I’ll start of by saying that I don’t know the answer to this question. Disappointing as that might be, I think it’s fair to say that neither does anyone else right now.  Sure, there are lots of models being proposed but I’m not seeing a consensus amongst vendors or customers. So why bother writing? Well it’s an interesting topic and I’m fresh from being a Socratic observer of a beer and tater tot (google it non-US based readers, they are wrong, but they are good) fueled ‘debate’ between two of my colleagues who are far more knowledgeable than me. What I managed to establish though my usual habit of asking dumb questions was this:-

1) There is a clear need for appropriate east-west application traffic control. Lots of the high profile attacks have breached the security perimeter in one location and spread horizontally to high value systems.

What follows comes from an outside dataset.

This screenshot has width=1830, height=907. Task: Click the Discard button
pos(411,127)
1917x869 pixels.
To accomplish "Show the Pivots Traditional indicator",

2) There are a number of ways to remediate this weakness

3) Without better application traffic flow visualization and more automated policy management, they are all going to suck.

 

So whether you believe that the way to solve this issue is ‘micorsegmentation’ – deploying firewall-like technology to secure traffic on  source:destination:port between all machines or that a robust trust mechanism using digital certificates to establish identity between devices is best, it’s pretty clear to me that you’re not going to be managing it in a spreadsheet. Furthermore to make the whole thing workable the config has to be tied to the application and exist in that context, not in the context of the infrastructure components providing the service – or every time you shift an application around you are going to have a huge reconfiguration headache. Your security configuration is going to have to be driven from the same orchestration system that manages the rest of the infrastructure. To add another requirement in here, unless you are a lucky enough to be designing a ‘green field’ environment you are going to need tools to accurately map and classify the data flows in your infrastructure, and then use that data to drive the policy creation.  It’s all going to have to hang together – which implies a set of robust and comprehensive API’s. The good news is that all the buzz around software defined data centers is helping drive some of the integration we are going to need. The bad news is that I don’t see that it’s there yet.

So in summary: Deciding the controls to use in your east-west security is only (or maybe less than) half the battle. Finding automated ways to create, deploy and update the policy is going to be a challenge all security vendors, F5 included, will need to meet. Oh and tater tots and IPA make for a lively conversation.